This article describes the geology of the historic county of Monmouthshire. It includes the modern administrative county and the 'principal areas' of Torfaen, Newport and Blaenau Gwent together with those parts of Cardiff and Caerphilly to the east of the Rhymney River.

The geology of Monmouthshire in southeast Wales largely consists of a thick series of sedimentary rocks of different types originating in the Silurian, Devonian, Carboniferous, Triassic and Jurassic periods.

The oldest rocks, of Silurian age, occur as a broad, northeast to southwest aligned anticline in the heart of the county. The central portion of this zone, between Usk and Pontypool, comprises the outcrop of the older shales, limestones and sandstones and, surrounded as it is by outcrops of younger rocks, is traditionally referred to as the Usk Inlier. These younger rocks are a mix of sandstones and mudstones of Devonian age and commonly referred to as the Old Red Sandstone or, colloquially the 'ORS'. The oldest rocks of the ORS sequence (and hence lowest in the sequence), the mudstones of the Raglan Mudstone Formation, are also assigned to the Silurian period, though were once considered to be Devonian. Towards the eastern, southeastern and western margins of the county are successive layers of rocks of Carboniferous age. The oldest of these and hence the lowest, resting directly on the ORS are various formations of the Carboniferous Limestone. These in turn are overlain, in the west, by the sandstones and mudstones of the Marros Group (formerly referred to as the 'Millstone Grit series') and lastly by the sandstones, mudstones and coal seams of the South Wales Coal Measures.

Along the southern coastal strip are rocks of Triassic age which unconformably overlie the Devonian and Carboniferous rocks. An area of countryside at Llanwern, east of Newport is characterised by rocks of Jurassic age, the youngest solid rocks which occur within the county. Similar though smaller outcrops of Jurassic rocks can be found at Goldcliff on the Severn Estuary and also, concealed beneath more recent sediments, near the mouth of the Ebbw River south of Newport.
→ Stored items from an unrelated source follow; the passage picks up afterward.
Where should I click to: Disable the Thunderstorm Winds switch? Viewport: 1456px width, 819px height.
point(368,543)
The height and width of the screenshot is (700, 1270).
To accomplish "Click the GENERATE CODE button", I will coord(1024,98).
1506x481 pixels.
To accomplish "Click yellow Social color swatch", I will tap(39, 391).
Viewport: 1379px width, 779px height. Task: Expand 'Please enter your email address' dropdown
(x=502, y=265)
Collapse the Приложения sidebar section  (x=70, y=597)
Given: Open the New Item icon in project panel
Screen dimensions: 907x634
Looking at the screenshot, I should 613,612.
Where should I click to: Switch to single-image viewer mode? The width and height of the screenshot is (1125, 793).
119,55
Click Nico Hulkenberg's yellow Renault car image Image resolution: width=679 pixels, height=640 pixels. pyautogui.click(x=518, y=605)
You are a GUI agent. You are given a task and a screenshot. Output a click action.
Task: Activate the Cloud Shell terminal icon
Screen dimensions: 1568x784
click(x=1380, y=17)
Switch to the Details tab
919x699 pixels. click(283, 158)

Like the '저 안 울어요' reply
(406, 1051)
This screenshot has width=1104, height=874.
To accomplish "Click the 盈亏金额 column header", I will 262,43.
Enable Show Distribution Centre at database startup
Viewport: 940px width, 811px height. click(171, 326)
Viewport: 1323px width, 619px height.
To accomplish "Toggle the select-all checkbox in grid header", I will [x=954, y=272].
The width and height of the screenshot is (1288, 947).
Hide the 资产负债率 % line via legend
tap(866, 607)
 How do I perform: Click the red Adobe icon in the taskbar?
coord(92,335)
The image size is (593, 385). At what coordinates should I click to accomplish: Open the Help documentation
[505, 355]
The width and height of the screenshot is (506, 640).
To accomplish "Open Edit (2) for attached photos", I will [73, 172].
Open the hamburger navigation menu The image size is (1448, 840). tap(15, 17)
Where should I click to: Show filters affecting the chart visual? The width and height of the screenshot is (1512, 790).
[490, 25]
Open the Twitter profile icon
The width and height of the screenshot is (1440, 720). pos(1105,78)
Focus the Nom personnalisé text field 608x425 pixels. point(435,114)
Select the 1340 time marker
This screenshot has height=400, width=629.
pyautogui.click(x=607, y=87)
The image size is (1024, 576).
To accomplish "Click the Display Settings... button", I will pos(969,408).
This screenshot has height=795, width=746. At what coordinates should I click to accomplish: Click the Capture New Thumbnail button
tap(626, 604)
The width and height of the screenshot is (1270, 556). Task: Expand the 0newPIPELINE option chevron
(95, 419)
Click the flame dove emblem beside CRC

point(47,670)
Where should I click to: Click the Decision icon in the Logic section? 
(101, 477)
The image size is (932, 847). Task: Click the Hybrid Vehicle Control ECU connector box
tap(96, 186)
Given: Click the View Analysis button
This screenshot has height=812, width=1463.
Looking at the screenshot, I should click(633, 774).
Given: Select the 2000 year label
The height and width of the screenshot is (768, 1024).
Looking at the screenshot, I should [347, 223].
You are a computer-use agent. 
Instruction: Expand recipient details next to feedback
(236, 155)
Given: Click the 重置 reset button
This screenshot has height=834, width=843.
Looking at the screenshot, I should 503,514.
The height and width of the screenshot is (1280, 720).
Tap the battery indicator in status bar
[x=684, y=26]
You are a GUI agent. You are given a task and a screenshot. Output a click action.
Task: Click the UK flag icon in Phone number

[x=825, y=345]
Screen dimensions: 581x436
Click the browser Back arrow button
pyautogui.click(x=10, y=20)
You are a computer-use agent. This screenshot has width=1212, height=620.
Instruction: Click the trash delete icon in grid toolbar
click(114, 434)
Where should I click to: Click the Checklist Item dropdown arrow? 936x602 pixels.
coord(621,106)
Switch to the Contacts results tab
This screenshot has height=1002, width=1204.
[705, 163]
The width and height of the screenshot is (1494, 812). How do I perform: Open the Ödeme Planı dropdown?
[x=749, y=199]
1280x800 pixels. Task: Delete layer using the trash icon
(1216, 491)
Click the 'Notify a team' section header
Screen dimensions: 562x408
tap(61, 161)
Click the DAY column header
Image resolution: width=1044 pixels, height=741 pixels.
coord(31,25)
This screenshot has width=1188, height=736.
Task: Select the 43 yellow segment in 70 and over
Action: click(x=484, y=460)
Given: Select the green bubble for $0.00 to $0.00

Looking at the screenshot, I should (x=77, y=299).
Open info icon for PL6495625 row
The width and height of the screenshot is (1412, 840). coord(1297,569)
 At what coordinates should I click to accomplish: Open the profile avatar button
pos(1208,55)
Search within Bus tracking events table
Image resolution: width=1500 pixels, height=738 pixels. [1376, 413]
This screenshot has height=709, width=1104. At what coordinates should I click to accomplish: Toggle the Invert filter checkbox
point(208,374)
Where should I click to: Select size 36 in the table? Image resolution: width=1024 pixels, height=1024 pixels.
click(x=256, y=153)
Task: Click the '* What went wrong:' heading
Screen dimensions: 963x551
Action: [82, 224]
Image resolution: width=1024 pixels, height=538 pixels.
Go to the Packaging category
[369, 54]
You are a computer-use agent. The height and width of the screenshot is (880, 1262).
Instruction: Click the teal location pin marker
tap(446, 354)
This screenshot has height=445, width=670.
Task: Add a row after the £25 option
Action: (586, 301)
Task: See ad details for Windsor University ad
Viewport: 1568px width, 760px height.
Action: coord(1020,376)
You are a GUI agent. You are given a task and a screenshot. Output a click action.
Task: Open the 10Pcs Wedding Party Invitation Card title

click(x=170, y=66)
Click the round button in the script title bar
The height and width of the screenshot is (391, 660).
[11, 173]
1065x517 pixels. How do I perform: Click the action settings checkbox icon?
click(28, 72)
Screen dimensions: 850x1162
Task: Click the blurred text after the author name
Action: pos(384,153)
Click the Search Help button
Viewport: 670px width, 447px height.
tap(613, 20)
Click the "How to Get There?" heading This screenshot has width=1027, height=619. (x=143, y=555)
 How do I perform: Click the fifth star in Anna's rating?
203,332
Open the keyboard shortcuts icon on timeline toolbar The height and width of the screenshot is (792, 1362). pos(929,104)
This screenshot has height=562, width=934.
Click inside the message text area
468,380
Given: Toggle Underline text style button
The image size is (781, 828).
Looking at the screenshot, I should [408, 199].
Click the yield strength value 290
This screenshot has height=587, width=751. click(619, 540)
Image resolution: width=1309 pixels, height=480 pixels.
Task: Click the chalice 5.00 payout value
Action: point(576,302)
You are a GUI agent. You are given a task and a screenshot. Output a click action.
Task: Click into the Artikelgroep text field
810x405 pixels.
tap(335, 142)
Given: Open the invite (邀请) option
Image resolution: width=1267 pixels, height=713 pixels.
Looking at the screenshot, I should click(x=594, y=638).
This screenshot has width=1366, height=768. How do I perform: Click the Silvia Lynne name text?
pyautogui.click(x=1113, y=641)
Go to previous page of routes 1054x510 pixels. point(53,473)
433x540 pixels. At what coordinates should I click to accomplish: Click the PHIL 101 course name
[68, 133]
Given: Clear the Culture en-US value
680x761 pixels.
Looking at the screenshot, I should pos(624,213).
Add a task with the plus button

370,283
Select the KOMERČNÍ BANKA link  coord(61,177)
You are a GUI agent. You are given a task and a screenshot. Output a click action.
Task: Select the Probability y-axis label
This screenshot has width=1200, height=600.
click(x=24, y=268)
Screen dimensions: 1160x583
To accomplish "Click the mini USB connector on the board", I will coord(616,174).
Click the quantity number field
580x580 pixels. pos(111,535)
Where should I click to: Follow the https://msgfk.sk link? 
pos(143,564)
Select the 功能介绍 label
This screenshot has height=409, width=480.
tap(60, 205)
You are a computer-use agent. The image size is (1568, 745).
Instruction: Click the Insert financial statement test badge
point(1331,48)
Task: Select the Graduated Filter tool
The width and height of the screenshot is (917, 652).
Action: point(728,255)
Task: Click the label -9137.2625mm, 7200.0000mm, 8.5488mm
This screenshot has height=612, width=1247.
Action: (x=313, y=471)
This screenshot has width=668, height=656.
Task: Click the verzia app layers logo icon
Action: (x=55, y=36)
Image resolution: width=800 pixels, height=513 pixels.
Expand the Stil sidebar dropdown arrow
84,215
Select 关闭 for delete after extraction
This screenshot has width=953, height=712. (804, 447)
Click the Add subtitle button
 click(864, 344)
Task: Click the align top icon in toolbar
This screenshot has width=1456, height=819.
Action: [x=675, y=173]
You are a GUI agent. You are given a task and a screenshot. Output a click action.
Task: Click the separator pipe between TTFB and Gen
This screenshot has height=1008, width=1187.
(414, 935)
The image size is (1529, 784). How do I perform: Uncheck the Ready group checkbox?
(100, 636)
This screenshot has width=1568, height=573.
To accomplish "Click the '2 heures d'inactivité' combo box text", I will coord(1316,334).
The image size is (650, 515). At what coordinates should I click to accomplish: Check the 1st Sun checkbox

There are a range of different types of superficial deposits of Quaternary age overlying the solid rocks ranging from estuarine alluvium along the coastal strip, through riverine alluvium in the floors of the major river valleys to glacial till and glacial sands and gravels. These 'drift' deposits also include peat, head and landslip masses of both bedrock and superficial material.[1][2]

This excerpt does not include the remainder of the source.